Olewnik Łukasz, Landfald Ingrid C, Gonera Bartosz, Ruzik Kacper, LaPrade Robert F
Department of Clinical Anatomy, Mazovian Academy in Płock, 09-402 Pock, Poland.
VARIANTIS Research Laboratory, Mazovian Academy in Płock, 09-402 Pock, Poland.
J Clin Med. 2025 Sep 7;14(17):6322. doi: 10.3390/jcm14176322.
This review aims to synthesize current knowledge of anatomical variations of the popliteofibular ligament (PFL) and evaluate the clinical relevance of the classification system proposed by Olewnik et al. in the context of the diagnosis, surgical treatment, and rehabilitation of posterolateral corner (PLC) injuries. A comprehensive analysis of anatomical, surgical, and radiological studies concerning the PFL was conducted. The implications of PFL morphological variants were examined across clinical applications, with an emphasis on reconstructive strategies, imaging interpretation, and rehabilitation planning. Emerging research directions, including AI-supported imaging and personalized algorithms, were also explored. Olewnik's classification identifies three distinct types of PFL, each with unique structural and biomechanical properties. Recognizing these variants enhances intraoperative orientation, facilitates tailored surgical techniques, and supports individualized rehabilitation protocols. Variant-specific biomechanics, identified via cadaveric studies and imaging, are essential for optimizing functional outcomes and minimizing postoperative instability. Furthermore, the classification offers a platform for developing future diagnostic and decision-support tools using artificial intelligence. The Olewnik et al. classification system should be adopted as a modern anatomical standard for the PFL. Its integration into clinical practice has the potential to improve surgical precision, reduce complication rates, and enhance patient-specific treatment planning. This framework also supports future advancements in orthopedic imaging, education, and AI-driven diagnostics. Beyond descriptive anatomy, we provide a pragmatic surgical algorithm for PLC repair/reconstruction that accounts for scar- and fibrosis-dominated fields and the limited bone stock of the fibular head.
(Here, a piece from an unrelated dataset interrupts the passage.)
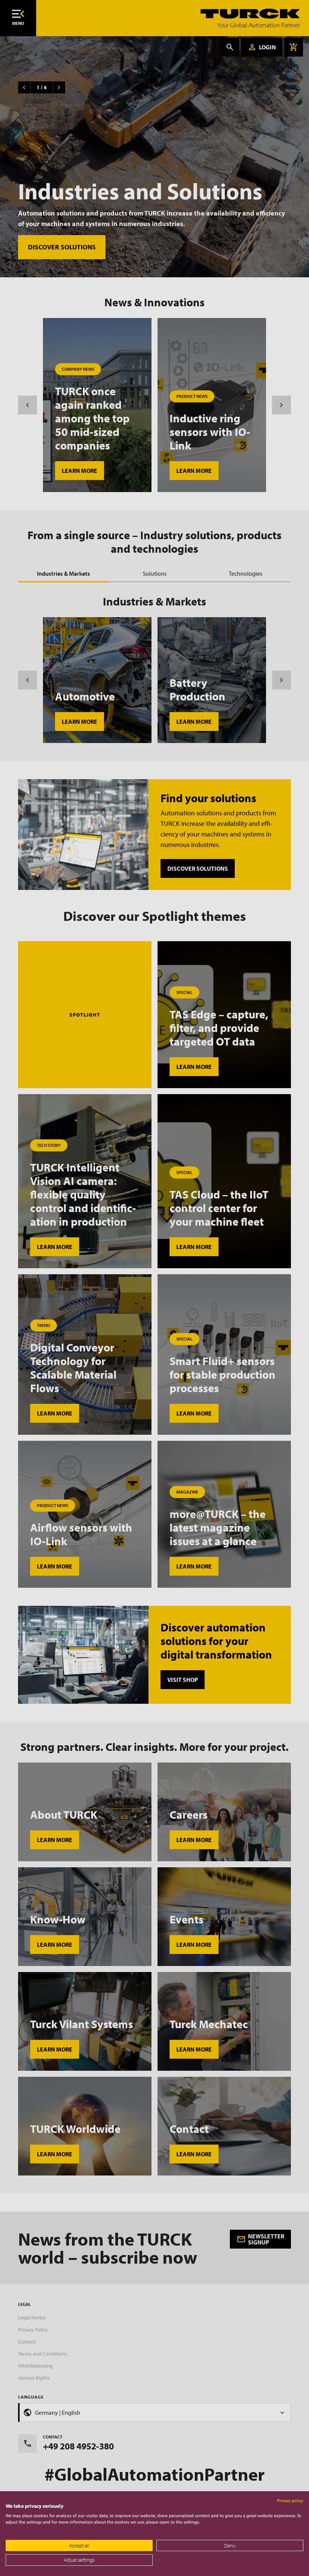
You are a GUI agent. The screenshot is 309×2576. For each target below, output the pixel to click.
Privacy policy (290, 2500)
本综述旨在综合腘腓韧带(PFL)解剖变异的现有知识,并在外侧后角(PLC)损伤的诊断、手术治疗和康复背景下,评估Olewnik等人提出的分类系统的临床相关性。对有关PFL的解剖学、手术学和放射学研究进行了全面分析。在临床应用中研究了PFL形态变异的影响,重点是重建策略、影像解读和康复计划。还探索了包括人工智能支持的成像和个性化算法在内的新兴研究方向。Olewnik分类法确定了三种不同类型的PFL,每种类型都具有独特的结构和生物力学特性。认识到这些变异可增强术中定位,便于采用个性化手术技术,并支持个性化康复方案。通过尸体研究和成像确定的特定变异生物力学,对于优化功能结果和最小化术后不稳定至关重要。此外,该分类法为利用人工智能开发未来的诊断和决策支持工具提供了一个平台。应采用Olewnik等人的分类系统作为PFL的现代解剖学标准。将其纳入临床实践有可能提高手术精度、降低并发症发生率并加强针对患者的治疗计划。该框架还支持骨科成像、教育和人工智能驱动诊断的未来进展。除了解剖描述外,我们还提供了一种针对PLC修复/重建的实用手术算法,该算法考虑了以瘢痕和纤维化为主要特征的区域以及腓骨头骨量有限的情况。